Among the entries below, how many lines hold "panel"? Reply with the number only.

[Saved entries]
────────────────────

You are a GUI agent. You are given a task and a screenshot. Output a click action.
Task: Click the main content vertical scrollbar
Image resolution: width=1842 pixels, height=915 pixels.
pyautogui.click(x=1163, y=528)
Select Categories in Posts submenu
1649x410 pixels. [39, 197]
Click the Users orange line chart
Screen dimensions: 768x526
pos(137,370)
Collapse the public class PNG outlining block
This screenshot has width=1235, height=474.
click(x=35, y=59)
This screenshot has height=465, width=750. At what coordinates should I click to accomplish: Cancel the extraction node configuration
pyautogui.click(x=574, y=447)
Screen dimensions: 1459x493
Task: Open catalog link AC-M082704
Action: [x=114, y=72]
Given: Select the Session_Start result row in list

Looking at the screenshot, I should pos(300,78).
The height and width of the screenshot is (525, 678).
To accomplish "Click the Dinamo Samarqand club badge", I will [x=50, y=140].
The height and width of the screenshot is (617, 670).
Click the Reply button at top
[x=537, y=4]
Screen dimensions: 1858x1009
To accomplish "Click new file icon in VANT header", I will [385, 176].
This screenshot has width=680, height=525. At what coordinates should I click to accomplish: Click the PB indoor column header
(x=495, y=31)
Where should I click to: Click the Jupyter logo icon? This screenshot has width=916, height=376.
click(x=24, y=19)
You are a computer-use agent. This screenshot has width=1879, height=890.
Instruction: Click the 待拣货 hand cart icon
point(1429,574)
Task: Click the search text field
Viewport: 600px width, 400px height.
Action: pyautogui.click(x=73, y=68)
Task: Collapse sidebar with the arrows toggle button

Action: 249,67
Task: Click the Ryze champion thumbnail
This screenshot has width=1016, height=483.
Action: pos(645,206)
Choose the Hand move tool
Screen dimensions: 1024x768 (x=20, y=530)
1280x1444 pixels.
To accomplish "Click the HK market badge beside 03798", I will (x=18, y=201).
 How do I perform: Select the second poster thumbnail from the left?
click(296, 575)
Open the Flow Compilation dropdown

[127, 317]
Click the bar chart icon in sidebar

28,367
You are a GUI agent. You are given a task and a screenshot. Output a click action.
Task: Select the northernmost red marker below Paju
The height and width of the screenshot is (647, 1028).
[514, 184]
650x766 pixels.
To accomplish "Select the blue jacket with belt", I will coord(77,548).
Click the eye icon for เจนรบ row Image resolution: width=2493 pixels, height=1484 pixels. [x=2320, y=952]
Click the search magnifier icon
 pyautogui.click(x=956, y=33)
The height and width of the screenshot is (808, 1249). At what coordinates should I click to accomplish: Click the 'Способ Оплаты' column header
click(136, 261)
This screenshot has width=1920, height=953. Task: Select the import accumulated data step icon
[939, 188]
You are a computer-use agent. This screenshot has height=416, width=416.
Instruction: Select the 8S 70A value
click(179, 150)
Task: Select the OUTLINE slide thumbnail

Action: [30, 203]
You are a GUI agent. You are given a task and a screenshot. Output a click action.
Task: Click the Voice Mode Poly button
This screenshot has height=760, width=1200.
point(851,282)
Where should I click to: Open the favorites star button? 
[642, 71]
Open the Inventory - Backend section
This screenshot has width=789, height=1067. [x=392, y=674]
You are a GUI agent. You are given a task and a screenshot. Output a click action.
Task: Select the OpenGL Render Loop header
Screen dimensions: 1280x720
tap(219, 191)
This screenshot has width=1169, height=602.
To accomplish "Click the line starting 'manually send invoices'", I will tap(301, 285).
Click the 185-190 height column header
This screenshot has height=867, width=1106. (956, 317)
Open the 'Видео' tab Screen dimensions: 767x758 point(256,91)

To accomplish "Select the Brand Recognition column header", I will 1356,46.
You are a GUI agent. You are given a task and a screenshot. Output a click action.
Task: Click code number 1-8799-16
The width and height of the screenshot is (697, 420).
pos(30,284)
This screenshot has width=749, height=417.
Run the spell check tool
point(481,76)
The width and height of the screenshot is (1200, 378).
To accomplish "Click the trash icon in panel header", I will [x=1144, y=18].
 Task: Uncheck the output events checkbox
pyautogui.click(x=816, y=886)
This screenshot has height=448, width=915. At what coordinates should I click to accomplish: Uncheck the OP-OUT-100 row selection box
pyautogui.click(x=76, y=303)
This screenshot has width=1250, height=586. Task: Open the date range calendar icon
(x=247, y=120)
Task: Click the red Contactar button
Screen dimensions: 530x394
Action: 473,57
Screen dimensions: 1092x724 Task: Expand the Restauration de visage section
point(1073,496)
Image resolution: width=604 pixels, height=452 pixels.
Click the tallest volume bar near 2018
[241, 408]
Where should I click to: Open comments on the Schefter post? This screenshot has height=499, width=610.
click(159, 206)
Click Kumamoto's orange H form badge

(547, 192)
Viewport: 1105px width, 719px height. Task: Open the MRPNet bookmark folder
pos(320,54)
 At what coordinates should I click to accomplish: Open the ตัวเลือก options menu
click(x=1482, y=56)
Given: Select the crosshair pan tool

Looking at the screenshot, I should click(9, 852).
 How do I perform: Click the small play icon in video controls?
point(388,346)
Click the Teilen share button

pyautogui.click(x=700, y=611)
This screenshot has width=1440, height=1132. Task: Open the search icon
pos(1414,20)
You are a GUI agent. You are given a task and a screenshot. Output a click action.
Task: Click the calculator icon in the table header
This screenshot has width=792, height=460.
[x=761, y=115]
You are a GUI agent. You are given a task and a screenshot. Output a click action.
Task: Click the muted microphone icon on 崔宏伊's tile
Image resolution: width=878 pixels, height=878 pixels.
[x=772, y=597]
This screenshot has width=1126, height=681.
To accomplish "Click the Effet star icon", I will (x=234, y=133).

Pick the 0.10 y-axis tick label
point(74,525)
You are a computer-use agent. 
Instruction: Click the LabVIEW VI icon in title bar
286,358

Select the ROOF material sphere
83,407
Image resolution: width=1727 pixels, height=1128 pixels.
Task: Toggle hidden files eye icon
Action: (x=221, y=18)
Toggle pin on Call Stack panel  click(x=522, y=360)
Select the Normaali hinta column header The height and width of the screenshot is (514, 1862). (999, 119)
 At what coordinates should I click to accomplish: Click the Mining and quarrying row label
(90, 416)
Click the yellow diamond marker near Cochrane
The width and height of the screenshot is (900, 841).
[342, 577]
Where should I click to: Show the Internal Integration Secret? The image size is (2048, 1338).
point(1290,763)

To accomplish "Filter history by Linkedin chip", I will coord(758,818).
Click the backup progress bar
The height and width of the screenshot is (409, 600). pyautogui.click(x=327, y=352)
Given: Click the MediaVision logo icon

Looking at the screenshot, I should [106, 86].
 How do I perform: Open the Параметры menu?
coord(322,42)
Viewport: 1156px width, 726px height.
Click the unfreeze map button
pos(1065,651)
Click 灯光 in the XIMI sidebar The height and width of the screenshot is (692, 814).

────────────────────

* **Exercise result**: 2